Shackle flip and you may not even need to shim it, just shorter blocks. Or, if you can weld, move the perches. When I did mine I cut off the old perches bolted everything together loosely, rotated the axle to correct and tacked in. Pulled it all back out and laid in a good bead.
No issues with the axle tubes coming out of shape from welding?
 
Yeah, on a K5 with a lift in that range a shackle flip usually gets the pinion angle pretty close for a CV. Plus you can get rid of those terrible blocks and if you need a shim you don't have to combine shim and block.

If the height isn't exactly right after the shackle flip, you can always do a "zero-rate" or "add-an-inch" type of thing and if needed you can get those with a taper.
Definitely good to know and I'd love to a shackle flip but it's out of budget at the moment
 
Definitely good to know and I'd love to a shackle flip but it's out of budget at the moment
Shackle flip is a budget fix, some guys pulling it off for close to 0$. Why take it apart and maybe scrap the U-bolts to do things halfway? If you just want the cheapest hack to improve things slightly for short-term, put that in the initial post so nobody wastes time thinking it through for you.
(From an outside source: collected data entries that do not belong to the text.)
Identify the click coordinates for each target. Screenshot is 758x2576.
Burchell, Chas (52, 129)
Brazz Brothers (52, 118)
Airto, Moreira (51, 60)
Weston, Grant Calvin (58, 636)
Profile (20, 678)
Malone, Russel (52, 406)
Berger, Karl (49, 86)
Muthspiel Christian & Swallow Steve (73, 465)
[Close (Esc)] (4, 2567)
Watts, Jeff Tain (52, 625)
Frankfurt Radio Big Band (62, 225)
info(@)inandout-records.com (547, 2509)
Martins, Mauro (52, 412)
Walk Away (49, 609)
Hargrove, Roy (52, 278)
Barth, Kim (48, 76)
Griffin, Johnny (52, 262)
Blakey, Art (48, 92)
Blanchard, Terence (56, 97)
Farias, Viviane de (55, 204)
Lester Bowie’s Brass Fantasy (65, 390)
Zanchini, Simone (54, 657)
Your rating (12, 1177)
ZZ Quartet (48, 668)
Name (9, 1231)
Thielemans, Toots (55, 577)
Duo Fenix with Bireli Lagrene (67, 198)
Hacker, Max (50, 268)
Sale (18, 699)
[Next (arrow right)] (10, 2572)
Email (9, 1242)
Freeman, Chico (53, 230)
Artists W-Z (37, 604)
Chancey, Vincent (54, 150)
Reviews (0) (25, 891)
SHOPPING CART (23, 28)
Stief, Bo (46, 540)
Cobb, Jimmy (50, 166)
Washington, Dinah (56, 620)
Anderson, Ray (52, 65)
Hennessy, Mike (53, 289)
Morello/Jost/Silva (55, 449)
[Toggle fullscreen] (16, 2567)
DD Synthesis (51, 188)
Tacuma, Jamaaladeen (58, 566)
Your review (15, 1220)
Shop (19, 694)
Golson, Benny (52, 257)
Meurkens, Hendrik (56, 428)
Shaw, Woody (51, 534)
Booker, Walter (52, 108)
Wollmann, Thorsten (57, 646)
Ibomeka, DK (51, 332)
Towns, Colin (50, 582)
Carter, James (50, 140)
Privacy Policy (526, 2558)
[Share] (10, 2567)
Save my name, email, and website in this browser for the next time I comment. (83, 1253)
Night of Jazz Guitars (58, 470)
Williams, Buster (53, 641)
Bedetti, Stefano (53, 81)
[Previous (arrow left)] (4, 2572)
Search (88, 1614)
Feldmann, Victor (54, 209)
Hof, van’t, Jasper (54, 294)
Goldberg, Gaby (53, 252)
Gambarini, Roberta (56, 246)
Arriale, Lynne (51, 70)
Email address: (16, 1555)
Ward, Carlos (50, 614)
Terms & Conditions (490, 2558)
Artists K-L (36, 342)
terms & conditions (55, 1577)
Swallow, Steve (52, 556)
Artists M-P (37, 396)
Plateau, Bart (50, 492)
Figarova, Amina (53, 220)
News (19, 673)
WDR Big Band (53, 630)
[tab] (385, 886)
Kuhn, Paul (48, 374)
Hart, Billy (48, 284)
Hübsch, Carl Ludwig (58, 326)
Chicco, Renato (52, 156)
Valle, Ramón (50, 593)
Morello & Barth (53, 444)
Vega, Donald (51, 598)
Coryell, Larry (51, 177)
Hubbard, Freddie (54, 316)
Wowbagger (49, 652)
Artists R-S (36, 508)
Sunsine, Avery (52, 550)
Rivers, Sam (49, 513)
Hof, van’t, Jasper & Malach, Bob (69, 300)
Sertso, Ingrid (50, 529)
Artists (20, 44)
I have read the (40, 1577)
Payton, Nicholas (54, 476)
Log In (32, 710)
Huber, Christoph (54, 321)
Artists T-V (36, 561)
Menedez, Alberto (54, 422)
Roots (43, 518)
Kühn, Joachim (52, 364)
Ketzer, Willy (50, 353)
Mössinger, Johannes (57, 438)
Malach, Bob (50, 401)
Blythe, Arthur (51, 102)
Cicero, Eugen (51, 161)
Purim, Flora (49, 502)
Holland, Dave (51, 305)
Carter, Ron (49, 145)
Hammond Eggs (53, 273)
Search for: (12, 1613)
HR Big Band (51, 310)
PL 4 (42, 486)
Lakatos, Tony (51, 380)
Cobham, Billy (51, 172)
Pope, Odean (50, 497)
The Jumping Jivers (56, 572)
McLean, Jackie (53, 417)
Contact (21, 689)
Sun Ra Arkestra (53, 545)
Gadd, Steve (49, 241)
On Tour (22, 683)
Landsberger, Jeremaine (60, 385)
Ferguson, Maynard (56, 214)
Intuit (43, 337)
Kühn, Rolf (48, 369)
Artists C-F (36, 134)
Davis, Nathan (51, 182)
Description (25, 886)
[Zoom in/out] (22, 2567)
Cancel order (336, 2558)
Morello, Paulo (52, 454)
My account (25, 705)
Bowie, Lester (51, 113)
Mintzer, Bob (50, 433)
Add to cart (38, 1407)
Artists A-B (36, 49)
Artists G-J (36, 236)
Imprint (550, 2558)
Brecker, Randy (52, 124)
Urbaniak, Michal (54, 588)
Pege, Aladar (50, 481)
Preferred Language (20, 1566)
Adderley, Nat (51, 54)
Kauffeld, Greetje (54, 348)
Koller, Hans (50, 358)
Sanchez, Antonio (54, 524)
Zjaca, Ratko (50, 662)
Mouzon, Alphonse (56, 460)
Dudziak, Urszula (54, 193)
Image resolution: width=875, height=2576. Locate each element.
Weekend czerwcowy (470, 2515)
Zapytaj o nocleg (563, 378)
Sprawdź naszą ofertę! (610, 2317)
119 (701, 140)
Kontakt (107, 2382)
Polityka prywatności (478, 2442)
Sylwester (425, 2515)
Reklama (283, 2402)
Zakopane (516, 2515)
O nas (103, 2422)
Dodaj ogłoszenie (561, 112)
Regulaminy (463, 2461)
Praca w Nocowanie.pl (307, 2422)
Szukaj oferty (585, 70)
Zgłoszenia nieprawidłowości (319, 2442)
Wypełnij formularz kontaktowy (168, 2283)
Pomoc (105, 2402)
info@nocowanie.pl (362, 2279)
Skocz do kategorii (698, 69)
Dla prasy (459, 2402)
Welding to the axle tubes isn't a big problem. Generally you want to drain the oil first, grind and pre-treat before welding, but if new oil, a gasket, some cut-off wheels and some weld wire is out of your budget, maybe park the thing for a while while you save.
 
One option is to put all 4 corners up on jack stands and then put the rig in 4x4. Have someone put in in gear and get all the wheels spinning. You might be able to see whats shaking by looking under the truck. Then try 2x4 mode and see if the problem goes away.
 
One option is to put all 4 corners up on jack stands and then put the rig in 4x4. Have someone put in in gear and get all the wheels spinning. You might be able to see whats shaking by looking under the truck. Then try 2x4 mode and see if the problem goes away.
And make sure you have someone recording this. :popcorn::popcorn::popcorn:
 
And make sure you have someone recording this. :popcorn::popcorn::popcorn:
You want to put the front bumper up against a building or something, and stay away from the tires/drive shafts. Also, if your doing this on a newer vehicle, make sure the driver window is down, since some cars auto-lock the doors when the vehicle get up to a certain speed. Switching between 2 and 4 wheel drive will isolate where the vibration is coming from. Plus you can sometimes see parts wobbling under the rig. If the vibration does not go away when shifting to neutral, then its probably not related to the engine/transmission.
 
while this method running on jack stands will show issue in some circumstance, it wont help for this as the rear axle will not twist the springs if unloaded
 
One option is to put all 4 corners up on jack stands and then put the rig in 4x4. Have someone put in in gear and get all the wheels spinning. You might be able to see whats shaking by looking under the truck. Then try 2x4 mode and see if the problem goes away.
I've thought about doing this and while I appreciate the idea, I don't like to live that dangerously lol
 
I've thought about doing this and while I appreciate the idea, I don't like to live that dangerously lol
I have don't it before. I used it to track down a noise that turned out to be hub bearing. I mean if you want to make it super safe, you could put jack stands under all 4 corners and then remove all the wheels. With no wheels, its not as dangerous.
 
Pinion angle was definitely the issue

I installed some 5 degree steel shims and the issue is just about gone. The angle is still a little low and I don't see them as a permanent fix so a shackle flip is definitely in the future. Very excited I can kind of enjoy the truck finally!